== Source data

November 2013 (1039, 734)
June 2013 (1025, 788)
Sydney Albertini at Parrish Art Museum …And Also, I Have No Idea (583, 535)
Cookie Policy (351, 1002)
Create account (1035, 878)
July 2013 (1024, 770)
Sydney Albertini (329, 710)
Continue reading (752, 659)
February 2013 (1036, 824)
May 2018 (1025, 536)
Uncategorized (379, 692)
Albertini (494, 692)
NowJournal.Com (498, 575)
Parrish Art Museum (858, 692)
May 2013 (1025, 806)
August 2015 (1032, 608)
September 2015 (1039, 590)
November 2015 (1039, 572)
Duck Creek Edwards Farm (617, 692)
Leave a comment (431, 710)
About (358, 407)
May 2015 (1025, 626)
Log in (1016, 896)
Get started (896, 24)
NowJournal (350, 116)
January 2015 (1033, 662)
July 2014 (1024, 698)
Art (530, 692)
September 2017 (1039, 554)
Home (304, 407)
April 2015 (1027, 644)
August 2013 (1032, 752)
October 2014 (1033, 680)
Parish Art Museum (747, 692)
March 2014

====

■ Task brief
The full listing above needs to be transcribed exactly.

■ Solved exercise
November 2013 (1039, 734)
June 2013 (1025, 788)
Sydney Albertini at Parrish Art Museum …And Also, I Have No Idea (583, 535)
Cookie Policy (351, 1002)
Create account (1035, 878)
July 2013 (1024, 770)
Sydney Albertini (329, 710)
Continue reading (752, 659)
February 2013 (1036, 824)
May 2018 (1025, 536)
Uncategorized (379, 692)
Albertini (494, 692)
NowJournal.Com (498, 575)
Parrish Art Museum (858, 692)
May 2013 (1025, 806)
August 2015 (1032, 608)
September 2015 (1039, 590)
November 2015 (1039, 572)
Duck Creek Edwards Farm (617, 692)
Leave a comment (431, 710)
About (358, 407)
May 2015 (1025, 626)
Log in (1016, 896)
Get started (896, 24)
NowJournal (350, 116)
January 2015 (1033, 662)
July 2014 (1024, 698)
Art (530, 692)
September 2017 (1039, 554)
Home (304, 407)
April 2015 (1027, 644)
August 2013 (1032, 752)
October 2014 (1033, 680)
Parish Art Museum (747, 692)
March 2014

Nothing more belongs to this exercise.